Les photographies de Laura Henno sont construites comme autant d’histoires ouvertes. Soigneusement mises en scène, elles amorcent une fiction qui reste floue, comme les paysages en arrière-plan qui nimbent ses personnages d’une atmosphère incertaine. L’urbain est absent et la nature aux signes intemporels impose sa relation à l’humain.
Les portraits d’adolescents réalisés à Dunkerque, dans un centre médico-psychologique, sont remarquablement construits et l’association personnage/paysage donne une forte caractérisation à ces êtres qui s’affirment, en opposition à l’atmosphère baignée de lumière blanche et froide, caractéristique du Nord au petit matin.
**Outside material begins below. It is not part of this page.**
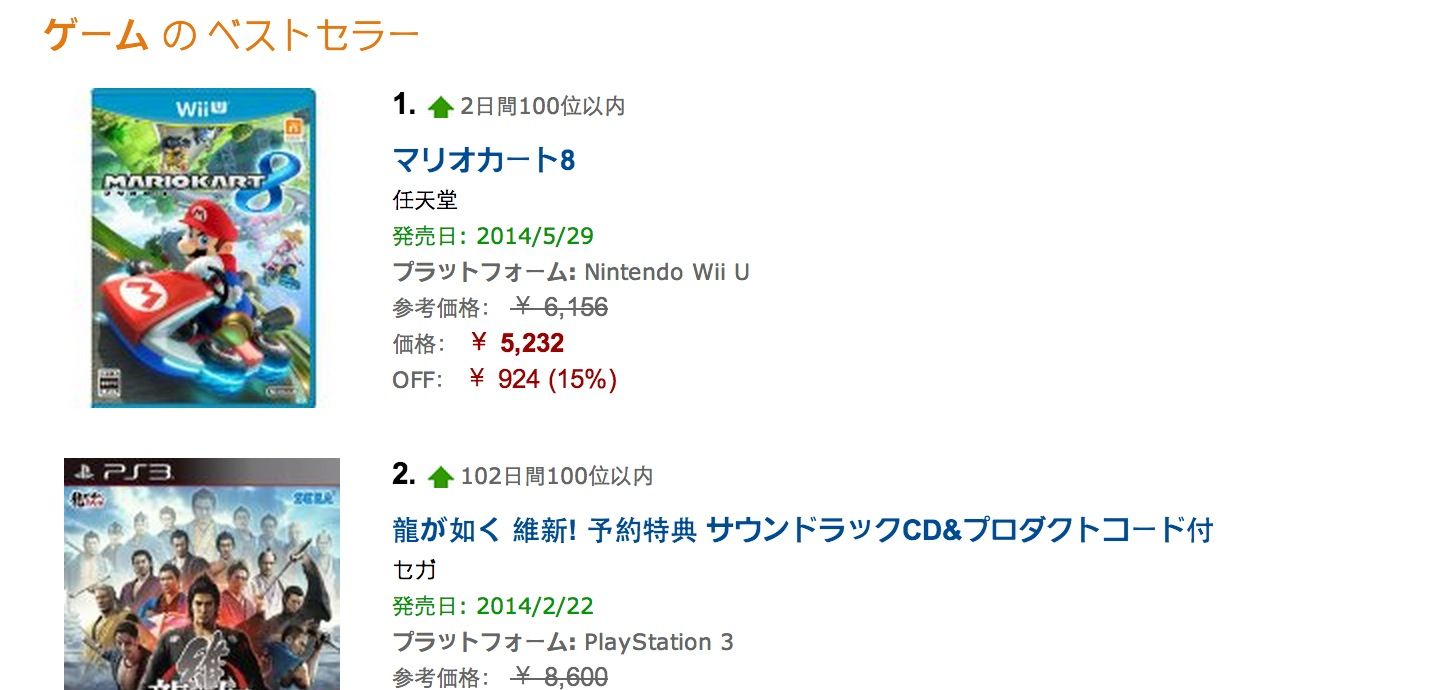
Task: Click the release date 2014/2/22
Action: point(535,606)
Si dans cette série de portraits, les personnages sont statiques, un mouvement semble toujours les aspirer vers un hors-champ, évoquant une histoire vécue plus vaste et à imaginer hors cadre. Laura Henno cherche à donner une dimension fictionnelle à ses images, n’hésitant pas à convoquer la peinture et le cinéma, jouant des lumières naturelles et parfois du contre-jour.
Elle considère les lieux qu’elle choisit comme des espaces de projection qui doivent être suffisamment épurés et hors du temps pour laisser la place à la figure, tout en venant complexifier le propos dans une mise en relation qui influe sur le sujet.
C’est une autre relation au paysage qui est établie dans la série que Laura Henno a réalisée sur l’île de la Réunion. Traversant des sites naturels parfois hostiles, comme la jungle, elle a demandé à des migrants comoriens et maoriens de jouer des scènes de groupe évoquant la mise à l’épreuve physique qu’implique le cheminement des clandestins.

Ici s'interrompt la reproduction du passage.